Okay, I appreciate that, and I'll turn the call back to the operator. Thank you.
Thank you.
The next question comes from Jonathan Schaefer of Northland Capital Markets. Please go ahead.
Hey guys, thanks for taking the questions. I'm sure you know this, but it's Donovan Schaefer. So I want to start picking up where Don left off. So we covered the Delhi and the Barnett, but in the Wilson, and this could actually honestly be a data entry error on my part. I haven't been able to double check this, but it looks like the Wilson was down quite a bit too. Am I just wrong on that? I have the Wilson down... something like north of 10%, quarter over quarter. So was there a decline there, or is that just an error in my model? And what was the cause?
Yeah, Don, and this is Mark Bunch. And there was, during one month, we had a downtime on the compression side there, and so it affected NGLs, and it also affected gas production. And that's the main cause of that.
Well, I'm talking about, you're saying this is true for the Bakken, the Wilson?
Yes, yeah, yes, for the Williston.
Oh, really? Okay, also there's the compression issues in both. And also a compressor down in the Barnett. Okay, got it. Yeah. Okay, okay. And then I want to turn to, so for the year-over-year production, and maybe Ryan has this information, but for the full year, you know, the year-over-year production numbers were good and up. But, of course, part of that comes from the Jonah and the Williston acquisitions. you know, having a partial contribution last year and having a full year contribution this year. So is there anything you can give us in terms of to be able to kind of compare apples to apples either, you know, last year versus this year, kind of including those pro forma for the full year last year or stripping them out just like what the apples to apples change in production, presumably some amount of decline. Do you have that information?
Yeah, Don, we haven't done a full pro forma. We tend to look at it sequentially, right, quarter to quarter. And so we can try to come back with you on that for trying to pro forma out those acquisitions or as if we own them the full year. But, I mean, ultimately, I think the, you know, at the end of the day, right, we have seen declines in the assets for natural reasons. But this last fourth quarter, unfortunately, we got hit with maintenance and three of our fields, which are our major asset fields, extended downtime. combined with pretty much the lowest prices we've seen realized in two years. So, you know, unfortunately it hasn't, it hasn't, it wasn't, it wasn't great timing for all of us, but we can certainly get back to you on, see what we think. If you're trying to get to what the actual field decline is, field by field.
Well, we're just getting into kind of your blended decline, you know, factoring out those step function increases from transactions. So I guess you could, if that is something you feel like, you know, the answer to, are we still sitting at a, I don't know, 5% annual decline rate in a business-as-usual situation without incremental acquisitions, or where do you think is the decline rate standpoint?
I think we've got it before to high single-digit to 10% sort of annual decline. Oh, yeah, yeah. I don't think that that's necessarily changed, but the fourth quarter obviously is going to throw some things off when you're looking at decline rates.
Sure. Yeah, okay. And then I also want to, yeah, go ahead.

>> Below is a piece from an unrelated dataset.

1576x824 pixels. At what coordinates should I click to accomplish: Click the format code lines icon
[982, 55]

Just a quick deal, and I want to make sure you understand, like the Williston, that compression issue was resolved also during the quarter. It was just a one-month downtime, and it's back up.

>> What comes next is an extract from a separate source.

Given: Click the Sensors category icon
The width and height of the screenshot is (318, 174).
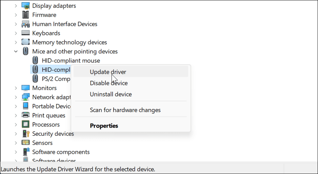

Okay. And so then from a kind of, I mean, I know you don't give guidance, but maybe does it, is it reasonable for us to think there will be kind of like a reversal of things where there's kind of a, I don't know, pop might be too strong of a word, but a movement back up in terms of total production numbers going from this quarter to the next quarter just because a lot of that stuff's been fixed and there's a little bit of an upward movement just to get back onto a normalized decline path. Is that a fair expectation?
Yeah, Don, in order to avoid guidance, we won't say a whole lot on that, but, you know, I think you understand that there were some unique events that happened, so.
Okay. And then I think John did ask about the Epidepco costs associated with that. You may have asked this, too, and maybe I missed it, but just kind of the timeline of when that would start to contribute some amount of incremental production.
So, again, that's something we are working with them on. I think both parties are incentivized and excited to get those initial three-well pad anyway going as soon as is practical, and we're both comfortable doing that. So I'm not going to give you any specific timing, but look, I'm hopeful it will be sooner rather than later and expect that.
And this is similar conceptually to what you guys did in the Williston, right? I mean, there might be some differences to the terms, but the same idea of having a way, an avenue through which you can drive growth when it's not an attractive market for M&A. Is that... appropriate to kind of put the two in the same bucket?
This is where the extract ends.